Fragment einer Grabplatte auf der Zitadelle entdeckt
Ende Juni 2008 wurde im Rahmen von Baumaßnahmen im Bereich der Kasematten südlich des Kommandantenbaus (Bau A) das Fragment einer Grabplatte entdeckt. Die Platte aus rotem Sandstein (ca. 66 x 66 x 6 cm), die zur Abdeckung eines Lichtschachtes wieder verwendet worden war, konnte geborgen und wissenschaftlich untersucht werden.
Erhalten haben sich etwa zwei Drittel der rechten oberen Ecke einer großen Grabplatte mit Umschrift zwischen Linien. Im Mittelfeld des Grabsteins ist das flachreliefierte Gesicht eines barhäuptigen Mannes mit halblangen Haaren zu sehen, der mit einem kuttenartigen Gewand (vielleicht einem Kapuzenmantel) bekleidet ist und die Hände vor der Brust gefaltet hat. In den Ecken befinden sich zwei erhaben ausgeführte Wappen, wobei das heraldisch linke vollständig ist und das rechte nur noch einen kleinen Teil des Schildbogens aufweist.

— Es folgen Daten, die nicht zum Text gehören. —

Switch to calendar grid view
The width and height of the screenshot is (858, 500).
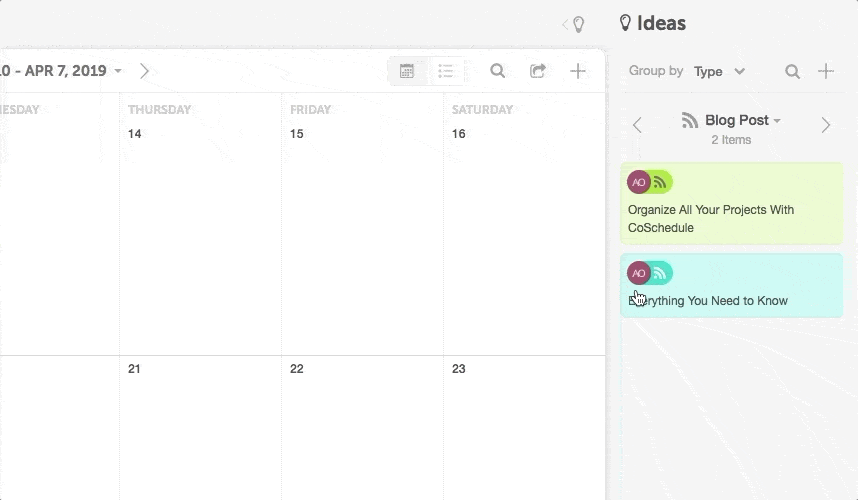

Durch die in gotischen Minuskeln eingehauenen Reste der Inschrift kann das Todesdatum des Dargestellten auf 1407 datiert werden.
Auf Grund der erhaltenen Wappenkonstellation auf dem Grabstein (vermutlich zweimal das gleiche Wappen) ist davon auszugehen, dass der Verstorbene aus der Familie zum Weidenhof (de ampla curia) entstammt. Dieses zum alten Mainzer Patriziat zählende Geschlecht residierte in dem namensgebenden ehemals zwischen Renten- und Seilergasse gelegenen Hof Zum Weidenhof.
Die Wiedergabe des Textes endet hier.